Records provided START

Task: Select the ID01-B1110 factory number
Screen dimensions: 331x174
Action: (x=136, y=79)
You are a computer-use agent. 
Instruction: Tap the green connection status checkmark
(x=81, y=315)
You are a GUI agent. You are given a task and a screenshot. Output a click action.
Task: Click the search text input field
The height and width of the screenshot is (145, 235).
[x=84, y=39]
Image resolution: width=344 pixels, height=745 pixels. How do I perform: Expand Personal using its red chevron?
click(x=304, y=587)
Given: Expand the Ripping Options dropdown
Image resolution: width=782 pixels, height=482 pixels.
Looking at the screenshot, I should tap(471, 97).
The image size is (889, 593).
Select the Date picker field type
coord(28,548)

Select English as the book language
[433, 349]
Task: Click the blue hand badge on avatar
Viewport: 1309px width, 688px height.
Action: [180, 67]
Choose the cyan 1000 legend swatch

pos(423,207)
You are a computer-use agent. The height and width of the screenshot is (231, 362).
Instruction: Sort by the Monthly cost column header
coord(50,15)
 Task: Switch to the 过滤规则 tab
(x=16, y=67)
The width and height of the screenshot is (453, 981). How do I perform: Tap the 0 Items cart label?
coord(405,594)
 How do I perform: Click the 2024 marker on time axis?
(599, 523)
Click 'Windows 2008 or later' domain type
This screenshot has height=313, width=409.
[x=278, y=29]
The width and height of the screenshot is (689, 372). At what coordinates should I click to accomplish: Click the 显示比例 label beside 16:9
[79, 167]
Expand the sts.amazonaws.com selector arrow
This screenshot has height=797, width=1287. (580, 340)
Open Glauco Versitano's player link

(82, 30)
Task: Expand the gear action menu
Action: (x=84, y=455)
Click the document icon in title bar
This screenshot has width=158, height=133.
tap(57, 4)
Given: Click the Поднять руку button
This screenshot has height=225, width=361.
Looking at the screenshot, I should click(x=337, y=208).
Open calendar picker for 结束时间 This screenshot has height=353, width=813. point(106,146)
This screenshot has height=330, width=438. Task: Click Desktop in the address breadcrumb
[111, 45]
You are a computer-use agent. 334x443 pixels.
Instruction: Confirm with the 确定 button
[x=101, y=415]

Records provided END

## Exercise requirements:
Write out the complete material a second time, matching it exactly.

## Output for this exercise:
Task: Select the ID01-B1110 factory number
Screen dimensions: 331x174
Action: (x=136, y=79)
You are a computer-use agent. 
Instruction: Tap the green connection status checkmark
(x=81, y=315)
You are a GUI agent. You are given a task and a screenshot. Output a click action.
Task: Click the search text input field
The height and width of the screenshot is (145, 235).
[x=84, y=39]
Image resolution: width=344 pixels, height=745 pixels. How do I perform: Expand Personal using its red chevron?
click(x=304, y=587)
Given: Expand the Ripping Options dropdown
Image resolution: width=782 pixels, height=482 pixels.
Looking at the screenshot, I should tap(471, 97).
The image size is (889, 593).
Select the Date picker field type
coord(28,548)

Select English as the book language
[433, 349]
Task: Click the blue hand badge on avatar
Viewport: 1309px width, 688px height.
Action: [180, 67]
Choose the cyan 1000 legend swatch

pos(423,207)
You are a computer-use agent. The height and width of the screenshot is (231, 362).
Instruction: Sort by the Monthly cost column header
coord(50,15)
 Task: Switch to the 过滤规则 tab
(x=16, y=67)
The width and height of the screenshot is (453, 981). How do I perform: Tap the 0 Items cart label?
coord(405,594)
 How do I perform: Click the 2024 marker on time axis?
(599, 523)
Click 'Windows 2008 or later' domain type
This screenshot has height=313, width=409.
[x=278, y=29]
The width and height of the screenshot is (689, 372). At what coordinates should I click to accomplish: Click the 显示比例 label beside 16:9
[79, 167]
Expand the sts.amazonaws.com selector arrow
This screenshot has height=797, width=1287. (580, 340)
Open Glauco Versitano's player link

(82, 30)
Task: Expand the gear action menu
Action: (x=84, y=455)
Click the document icon in title bar
This screenshot has width=158, height=133.
tap(57, 4)
Given: Click the Поднять руку button
This screenshot has height=225, width=361.
Looking at the screenshot, I should click(x=337, y=208).
Open calendar picker for 结束时间 This screenshot has height=353, width=813. point(106,146)
This screenshot has height=330, width=438. Task: Click Desktop in the address breadcrumb
[111, 45]
You are a computer-use agent. 334x443 pixels.
Instruction: Confirm with the 确定 button
[x=101, y=415]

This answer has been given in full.